QUÉ DEBES HACER -> ¿Puedes devolver sin cambios el fragmento del artículo sobre la revista GACETA que va desde "La paz fue el" hasta "sus nuevas sensibilidades.", incluidas ambas partes?

ARTÍCULO ->
------------

La paz fue el gran tema desde 1981, cuando Belisario Betancur Cuartas venció a Alfonso López Michelsen, por cuenta de una división liberal. De repente, GACETA había entrado en los años ochenta sin la compañía de las revistas mencionadas, aun cuando los suplementos de El Espectador, el «Magazín»; de El Tiempo, «Lecturas»; de El Pueblo, de Cali, «Estravagario», y el «Suplemento literario», de Van-guardia Liberal, de Bucaramanga, entre otros, cumplían la tarea de ampliar horizontes para el país que pujaba por expresar sus nuevas sensibilidades.
La segunda etapa de GACETA se dio en el gobierno de Virgilio Barco y dentro de una suerte de crisis institucional que se produjo tras la salida de Gloria Zea de Colcultura. A ella, que había estado diez años en la dirección, como a muchos funcionarios públicos poco dados a reconocer los logros y conquistas de sus antecesores, le pareció una afrenta la tarea de la nueva directora del Instituto, la caleña Aura Lucía Mera, según lo relata en un dosier publicado en su primer número.
Según cuenta Guillermo González Uribe, su nuevo director, quien venía precisamente del gran equipo del «Magazín» de El Espectador coordinado por Marisol Cano y en otro momento editado por Juan Manuel Roca, la directora de entonces, Liliana Bonilla, le dio carta blanca para que hiciera una revista para los lectores y no para los gobernantes. Su paso por la dirección fue de tres años, en unas ediciones memorables y enormes —en su formato— que no dejaron de producir debates y abrieron discusiones claves. La suya fue la antesala de lo que sería Número, la revista que crearon varios intelectuales en 1993. GACETA en su segunda etapa tuvo, a su vez, dos momentos, quizá producidos por la inestabilidad de una violencia que se incrementó con la puesta en marcha del gran proyecto paramilitar y neoliberal a partir de 1990.
Precisamente en ese momento complejo se produjo la Constitución de 1991. En 1992, la revista redujo su tamaño y sus enfoques se concentraron más en las prácticas artísticas. Esa GACETA vivió el gran período privatizador del país, y luego hizo parte del intento democratizador de Ernesto Samper, quien gobernó con la espada de Damocles de las acusaciones del proceso 8.000 encima, y cuyos logros sociales fueron sacudidos por un enfrentamiento cerril de la prensa y el establecimiento. También se inició el paso de la salud pública de ser un derecho a proponerse como un servicio de mercado y acumulación financiera, y comenzó a deslegitimarse el Estado para prometer el paraíso de lo privado en detrimento de lo público, junto con el despliegue del proyecto paramilitar de la mano de las primeras Convivir en Antioquia. En ese contexto se formuló la Ley General de Cultura, de 1997, que acabamos de revisar y ajustar.

------------

INFORMACIÓN PROPORCIONADA ->

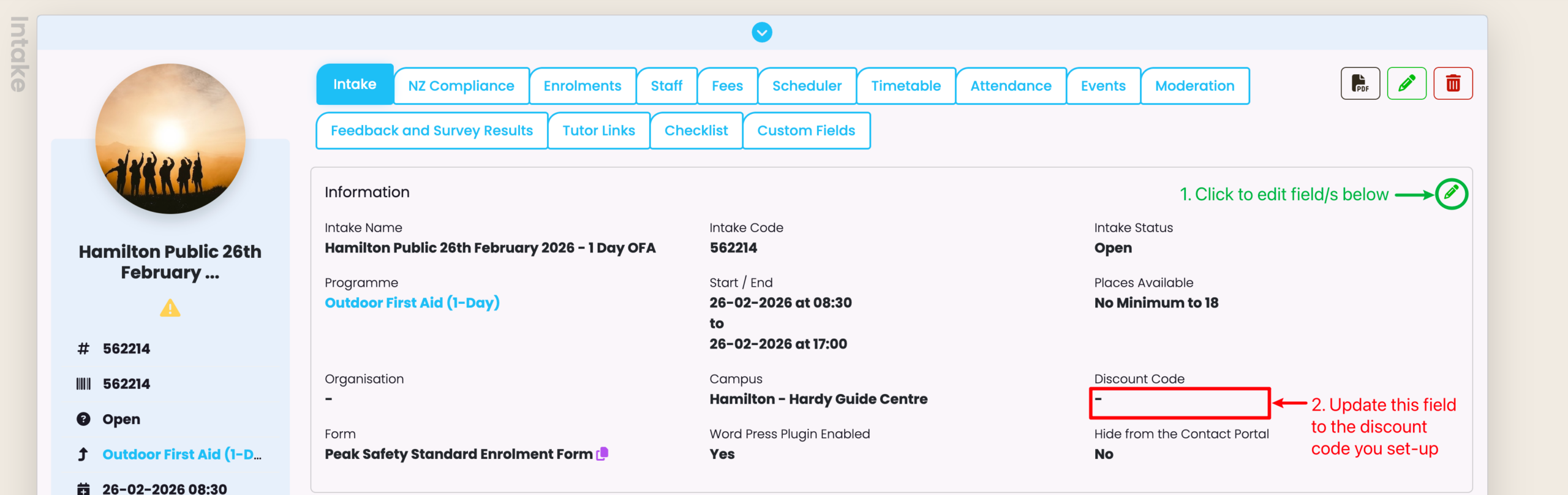
Task: Click the yellow warning triangle icon
Action: pyautogui.click(x=170, y=308)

------------

RESULTADO OBTENIDO ->
La paz fue el gran tema desde 1981, cuando Belisario Betancur Cuartas venció a Alfonso López Michelsen, por cuenta de una división liberal. De repente, GACETA había entrado en los años ochenta sin la compañía de las revistas mencionadas, aun cuando los suplementos de El Espectador, el «Magazín»; de El Tiempo, «Lecturas»; de El Pueblo, de Cali, «Estravagario», y el «Suplemento literario», de Van-guardia Liberal, de Bucaramanga, entre otros, cumplían la tarea de ampliar horizontes para el país que pujaba por expresar sus nuevas sensibilidades.